Yes, it’s that time of year again. The shouts, the screams, the cheers, the groans. The sheer agonising frustration of watching Tim Henman play at Wimbledon.
He’s not the easiest person to support - Henmania is definitely not recommended for the elderly or those with heart conditions.
I don’t even need to watch the play to know how he’s doing. The audience is like a many headed beast, breathing their reactions as the point is played, errupting if he wins, politely clapping when he loses.
And that’s the reason I like to watch Henman play - I love that polite applause. It is exclusive to Wimbledon and you need a completely biased crowd to appreciate the power of it, so Henman is perfect.

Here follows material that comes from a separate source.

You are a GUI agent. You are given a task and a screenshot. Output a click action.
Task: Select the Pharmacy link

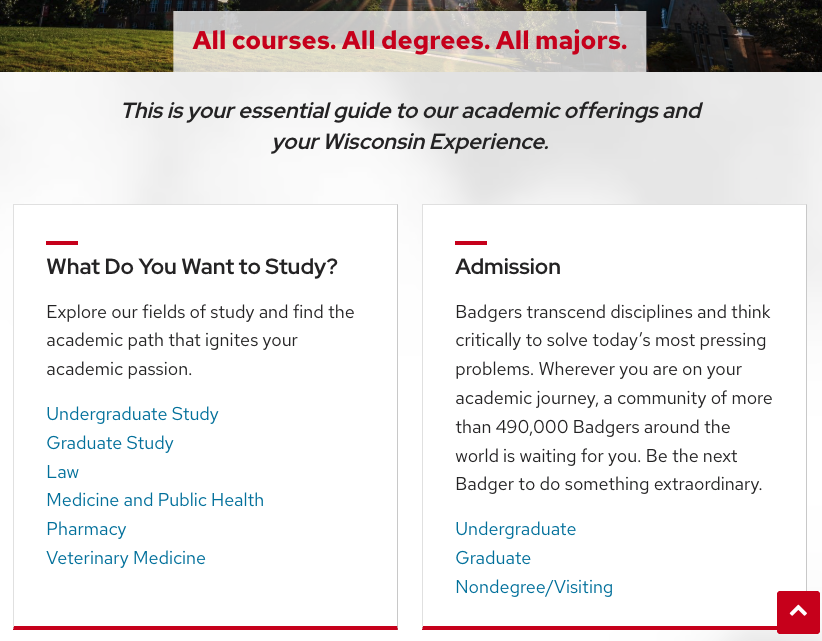tap(86, 529)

I believe that polite applause is largely responsible for that other exclusively British bastion - sarcasm. Large volumes of raging insincerity wrapped up in the guise of good sportsmanship.
If anyone ever invented an applause translation machine it would read this applause as follows:
“We hate you very very much and we’d cheerfully rip your arms off if we could move at the speed of light or had telekinetic powers but we can’t and don’t. Sadly.
“And if you feel stabbing pains in your body or slowness of limb it’s because our will is exerting itself as we focus all our energy on making you lose.
“But we are British. And we are polite (dammit) so we will Applaud you for Good Play.
“And you’d better feel Appropriate Gratitude for our niceness and have the Common Decency to lose the next point.
“Bastard”
“Go Tim!!!” … Grind him, beat him, smash him into smithereens, show NO mercy, kill kill kill!!!